It was October 2010, as I stood in the Hide/Seek exhibit at the Smithsonian in Washington, D.C. It was before any of the controversy surrounding David Wojnarowicz’s video that would be removed soon after. It felt quieter then, as I stood in front of Keith Haring’s “Unfinished Painting,” a canvas, as the name would imply, deliberately unfinished. I traced the bodies of his signature, stylized figures, their purple cartoonish outlines ripped apart on one end and fading as paint drips toward the bottom of the canvas. I walked forward to read the placard and found it was created in 1989. One year later, Keith Haring would die of AIDS-related complications at the age of 31.

 

I bring up this moment because it is one of the many visceral reactions I have to art created by artists who have since died. I bring up this moment because it’s one of the first where I confronted my own mortality in such a visceral way. I bring up this moment because these kinds of experiences with HIV/AIDS, sexuality, and cultural legacies of grief from the initial onset of AIDS have motivated me to start my latest book project Viral Legacies just over a month from now on May 22. I wanted to offer a short summary of the project and try to answer the larger questions of why this project and why now.

In Viral Legacies, I will be gathering research on HIV/AIDS history and artists, primarily from the earlier years of the crisis, present-day sexual health campaigns, and informal attitudes toward sexuality among younger queer men of my generation, who were not alive or sexually active when AIDS first emerged. Rather than writing an academic text or a strict historical document, I will include my own experiences with sexuality into this narrative, using poetic tools to look at what it means to be a sexually active queer man in the face of a global pandemic, while stripping away shame and self-hatred that underlie HIV prevention and treatment failures.


Rather than concentrating my efforts on the United States, I want to use the global stage, specifically Berlin, Barcelona and London, due to their similarities to New York City but also because they have historic, cultural and political differences that have impacted outlooks on sexuality. It’s easy to say that everywhere is failing to prevent HIV, treat people in responsible ways, and preserve the important legacies of activism and artistic production that have inspired many different movements. But it’s also naïve to think every country has the same problems.

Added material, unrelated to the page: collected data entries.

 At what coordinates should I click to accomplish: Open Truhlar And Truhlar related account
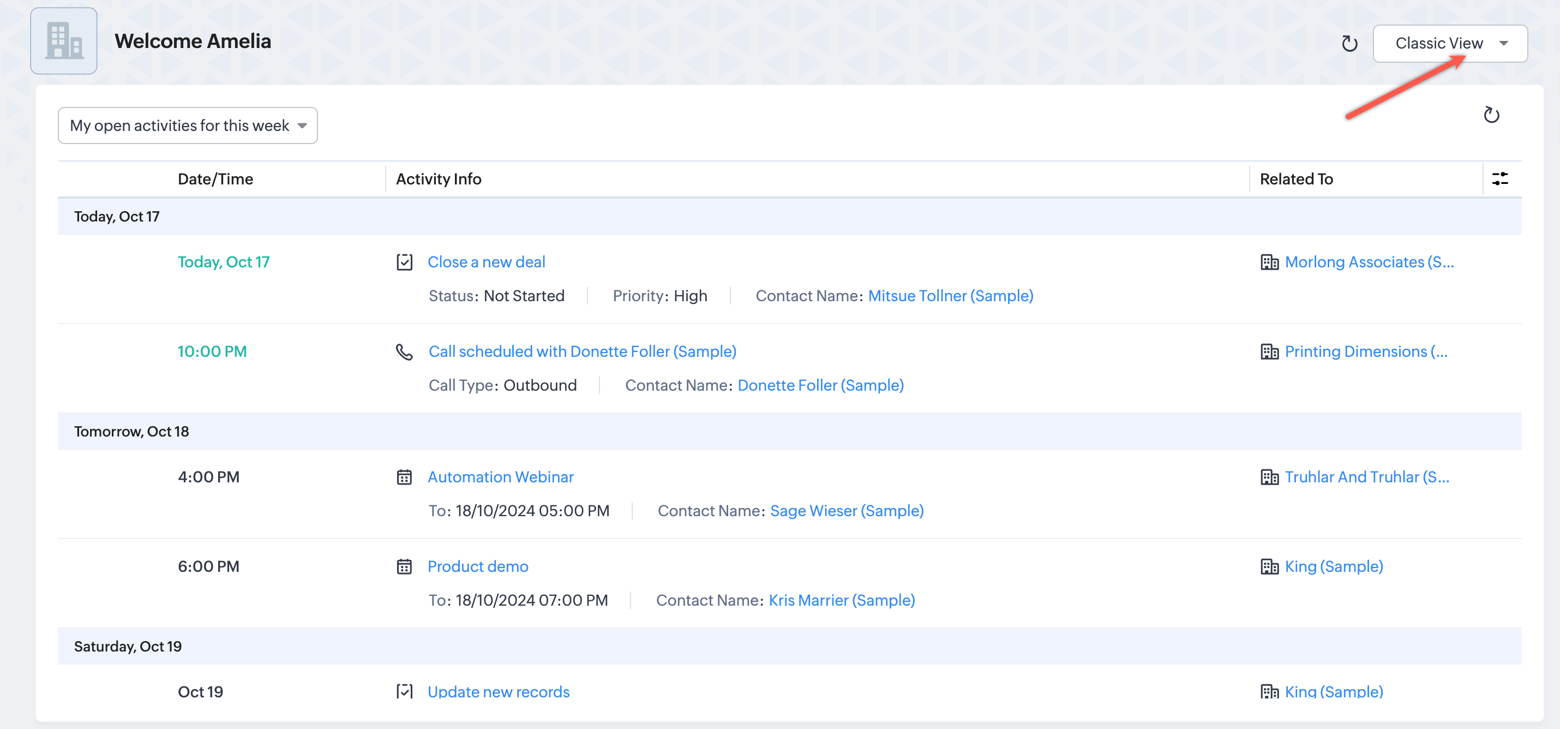(x=1367, y=477)
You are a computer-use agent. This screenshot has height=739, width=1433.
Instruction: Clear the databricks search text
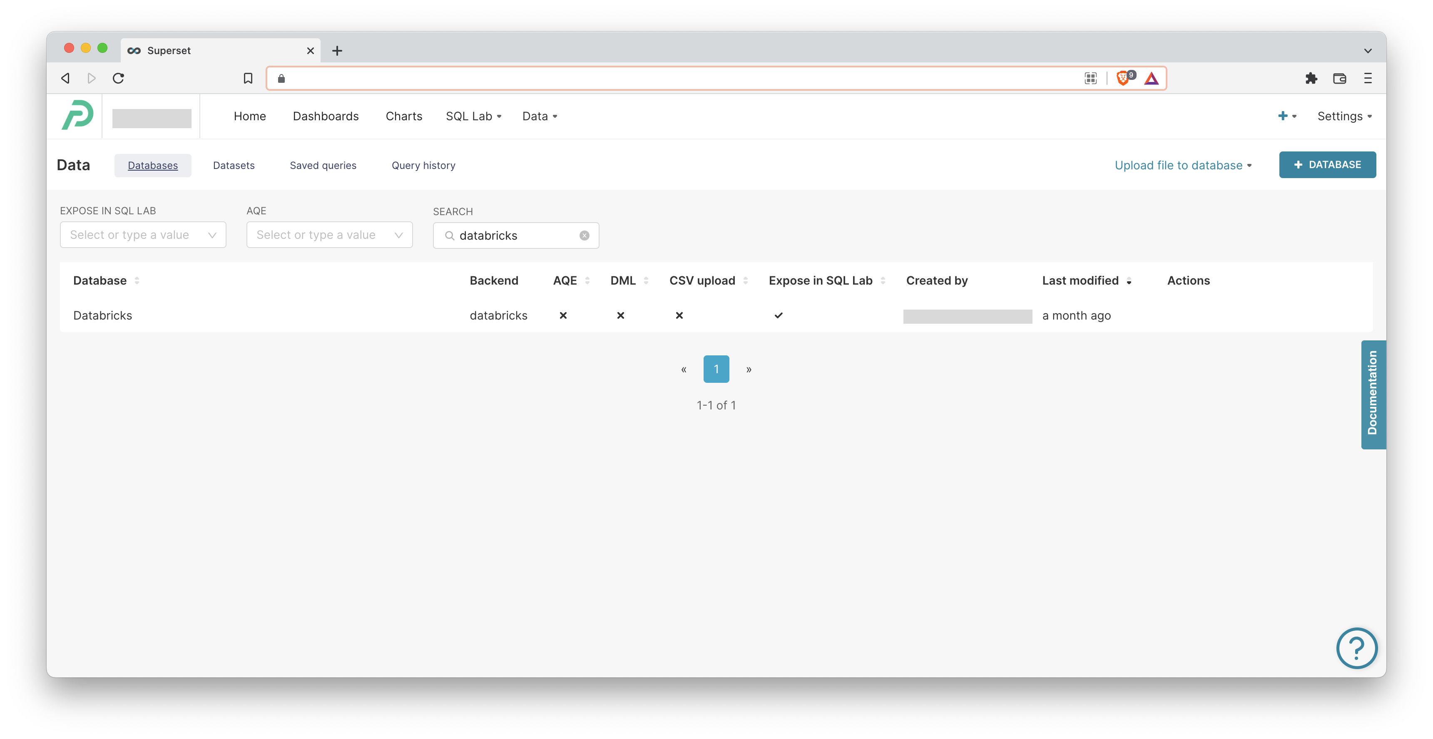point(584,236)
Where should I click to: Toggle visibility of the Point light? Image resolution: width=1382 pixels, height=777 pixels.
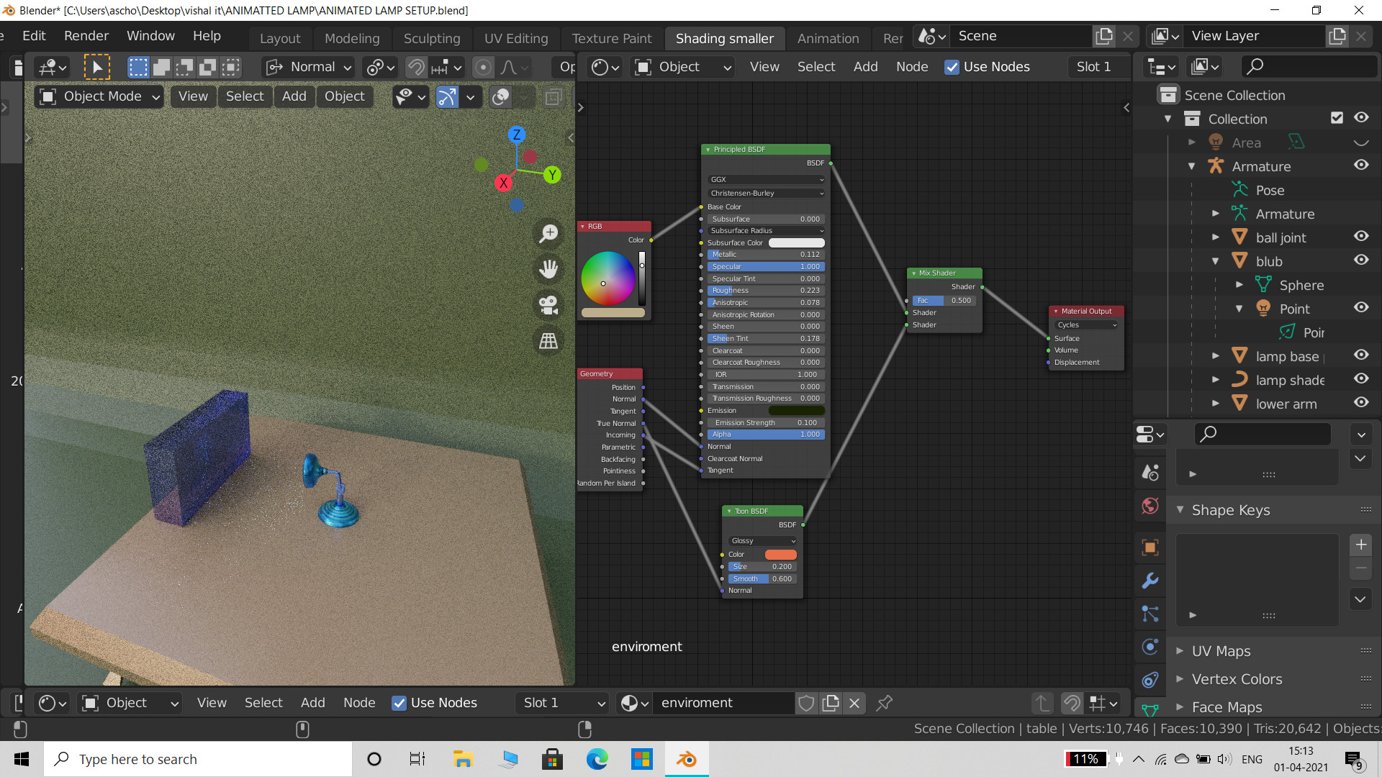click(x=1361, y=307)
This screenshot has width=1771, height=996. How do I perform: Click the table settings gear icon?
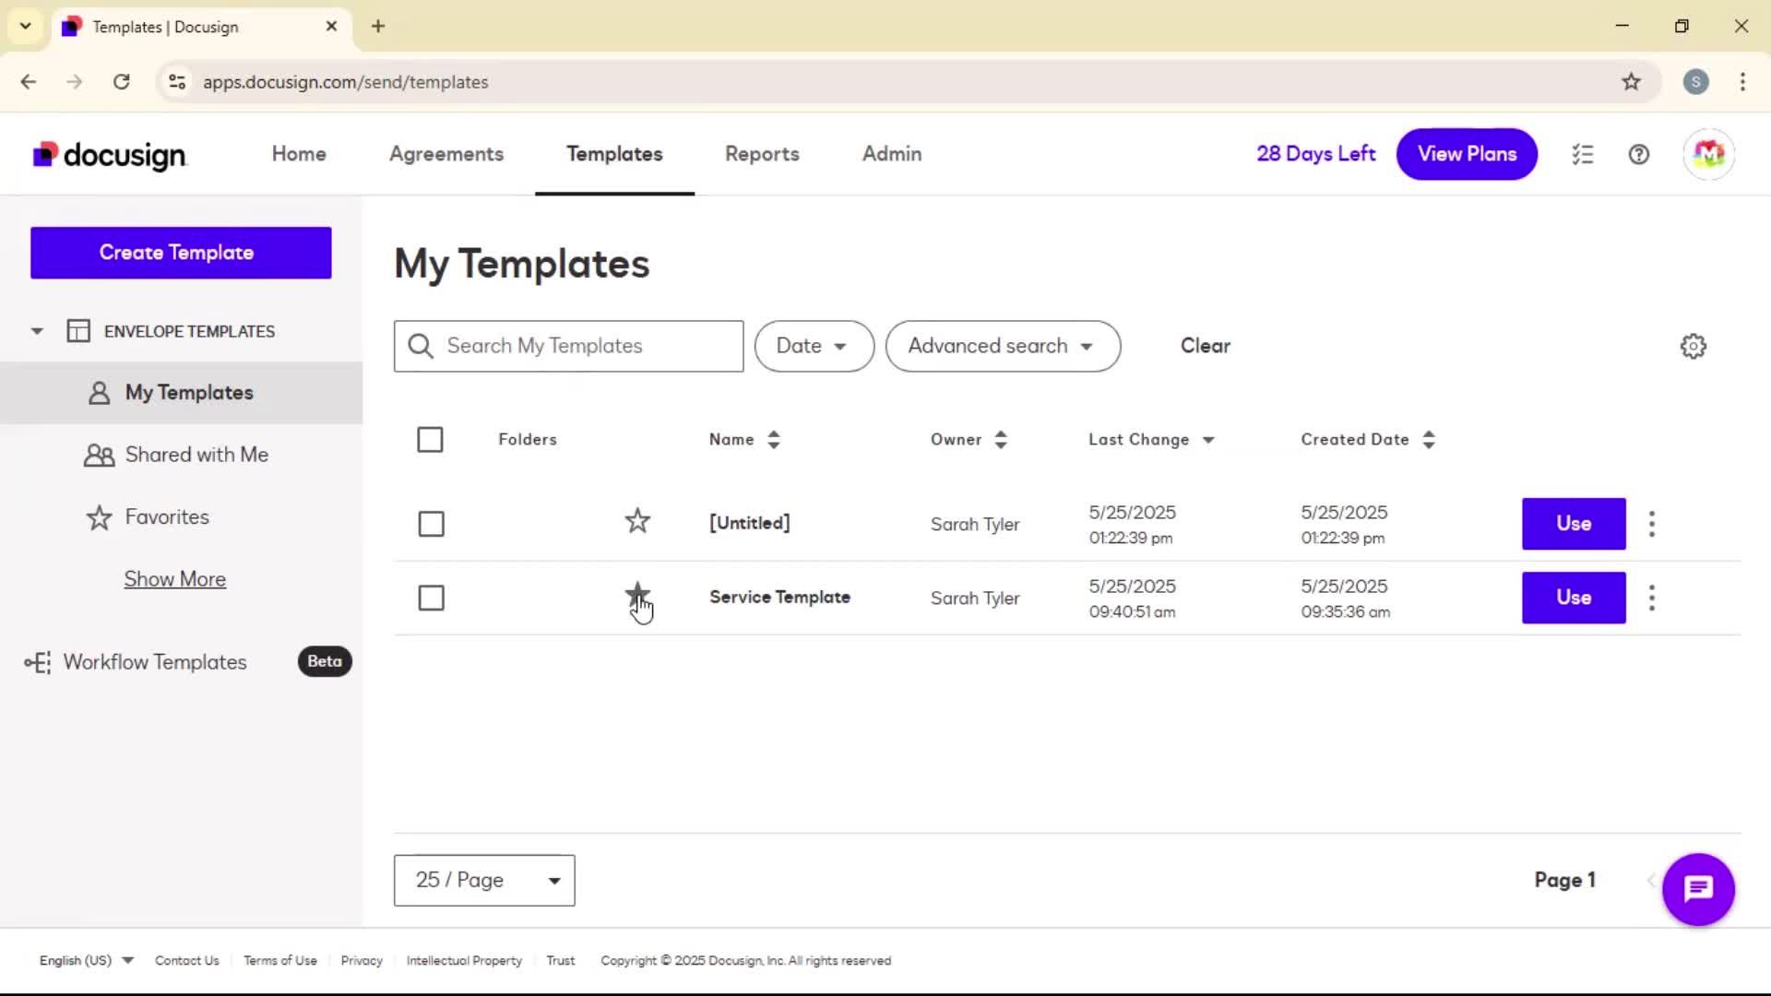tap(1693, 347)
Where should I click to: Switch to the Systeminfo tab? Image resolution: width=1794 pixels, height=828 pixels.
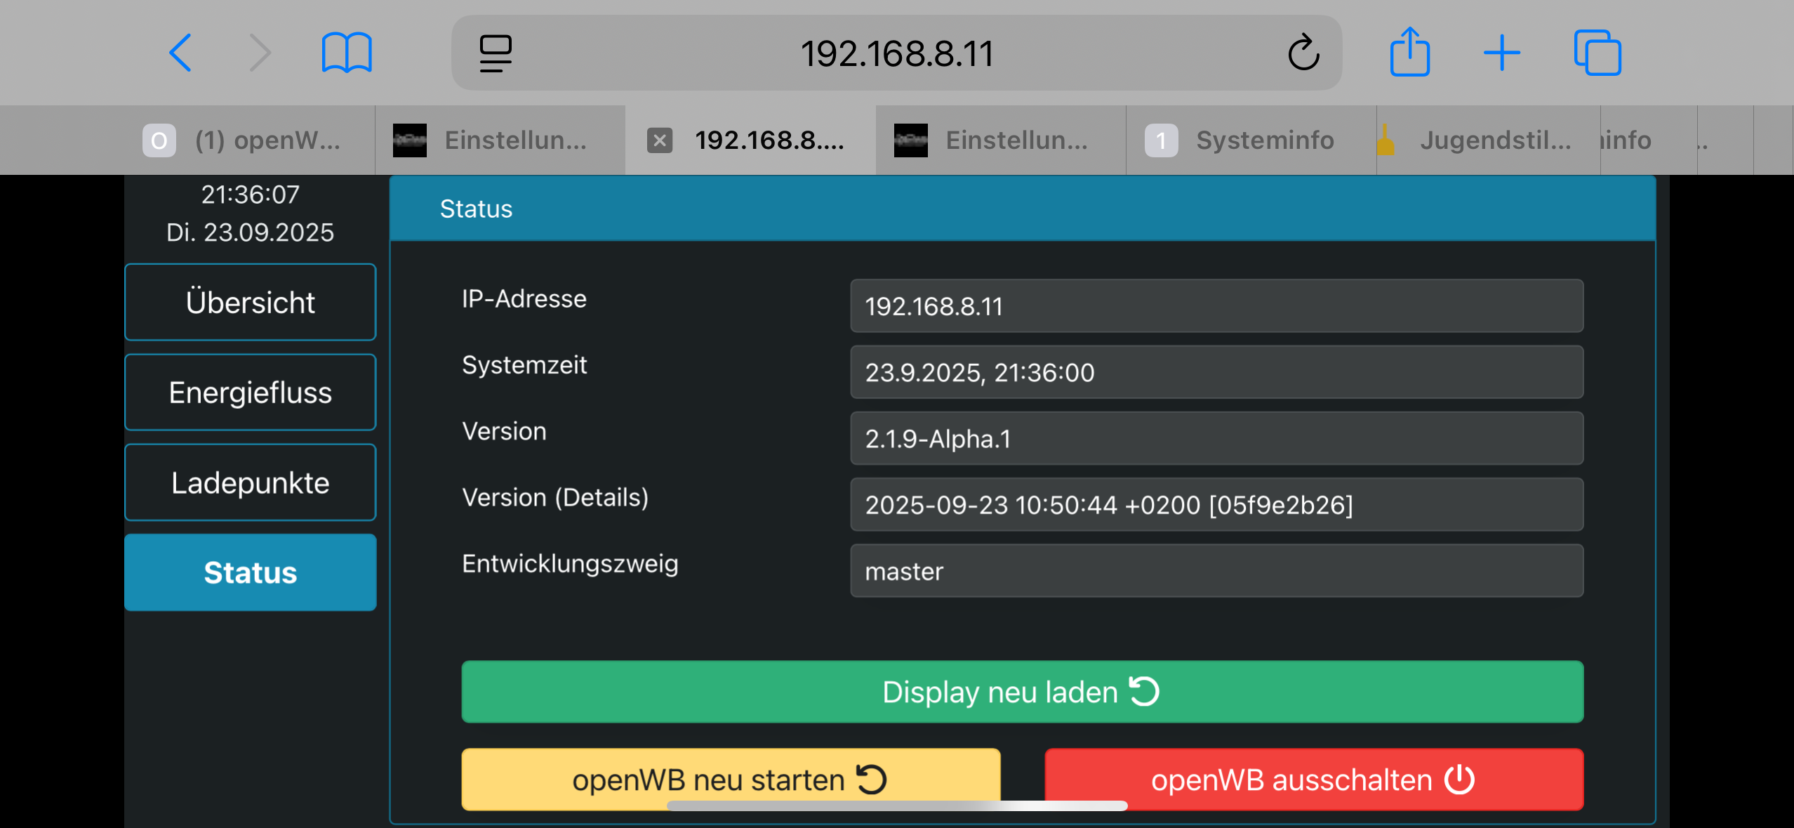1249,140
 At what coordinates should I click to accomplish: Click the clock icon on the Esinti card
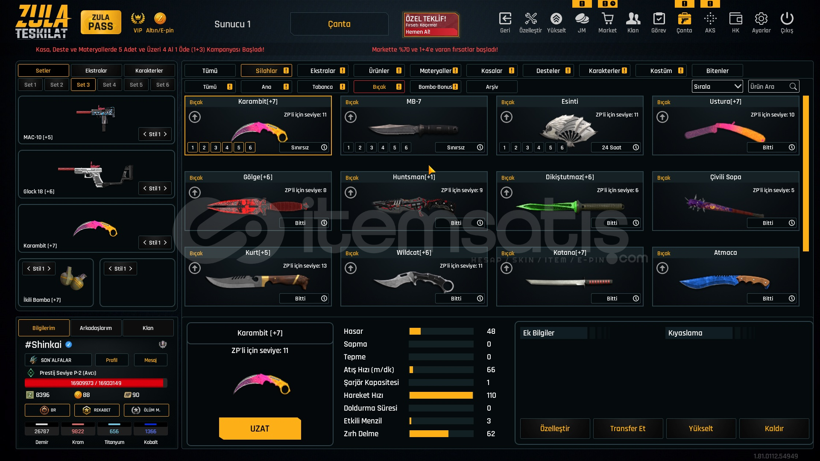click(x=636, y=147)
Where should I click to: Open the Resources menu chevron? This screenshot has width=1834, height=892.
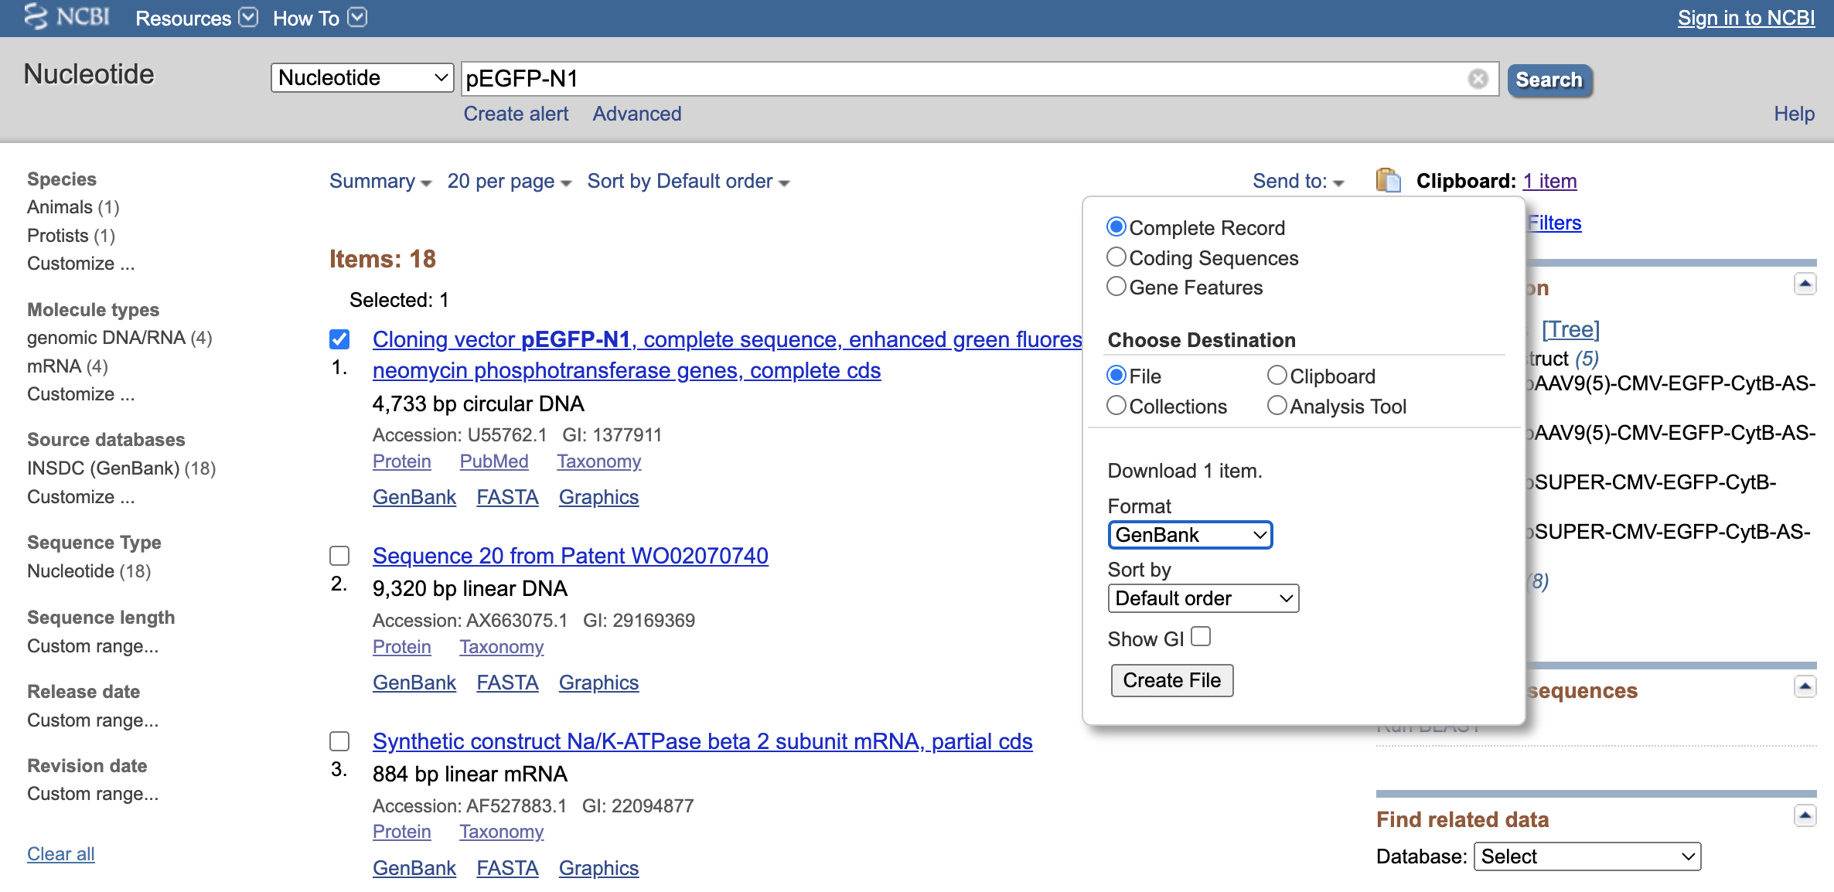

What can I learn as I spend a month in each of these cities about sexual culture? What kinds of sex are men having in other places? What are health practitioners doing to prevent HIV that is unique to that particular city? Do I feel any less ashamed to talk sex and sexuality in these other cities? How does the notion of a viral legacy--which is to say a legacy that replicates like a virus but in a positive, productive way--build as I move through various cultures? What can I take back to New York City that might challenge how we approach sexuality and HIV?  It’s difficult to say exactly what ideas or insights will emerge. With something so emotionally charged and lived in, the biggest revelations will reveal themselves only when I am traveling. But it is this sense of immediacy that has made me feel an urgent need to ACT UP and act now.


Yes, this is partly because 50,000 new HIV infections are happening in the United States every year, particularly among younger men. Yes, this is partly because many people worldwide continue to die from AIDS-related complications. But the real urgency of the project is more complex: the histories of HIV/AIDS are not being taught to virtually anyone and, at the same time, we live in a sexual culture that is more immediate than ever but refuses to address shame, self-silencing, and deception in sexual practice. We don’t want to talk about sex. We don’t want to talk about how painful these histories are. We don’t want to approach HIV/AIDS beyond a biomedical perspective. We don’t want to embrace ethically grey areas. We simply want to stay complacent in this fight against HIV.


It’s difficult to say exactly what I can do to shift the conversation and to move into these ethically grey areas. But I know I’m tired of my silence surrounding HIV/AIDS prevention and treatment. I’m tired of legitimate treatments like pre-exposure prophylaxis (PrEP) called “party drugs” when we should be going after drug companies that make these treatments so expensive. I’m tired of getting called a self-hating slut because I’ve made the decision not to use condoms before. I’m tired of the ways we always privilege cities as the only places where queer people struggle with HIV/AIDS, when that’s obviously not true. We can do better by creating new conversations where openness and honesty are valued.


On a final note, I’ve chosen to write at POZ because I am grateful for all of the work the magazine has done. I’m grateful to see so many HIV-positive people talking with such frankness and making so many social and political strides. I’ve also been grateful to see how this community has responded to other writing I’ve done in the past and for encouraging me to keep talking openly. Because this project covers so many interrelated issues, I wanted a long-term home to update everybody of answers to these questions and encourage dialogue. I hope you will read along and share your own stories so they can become viral legacies.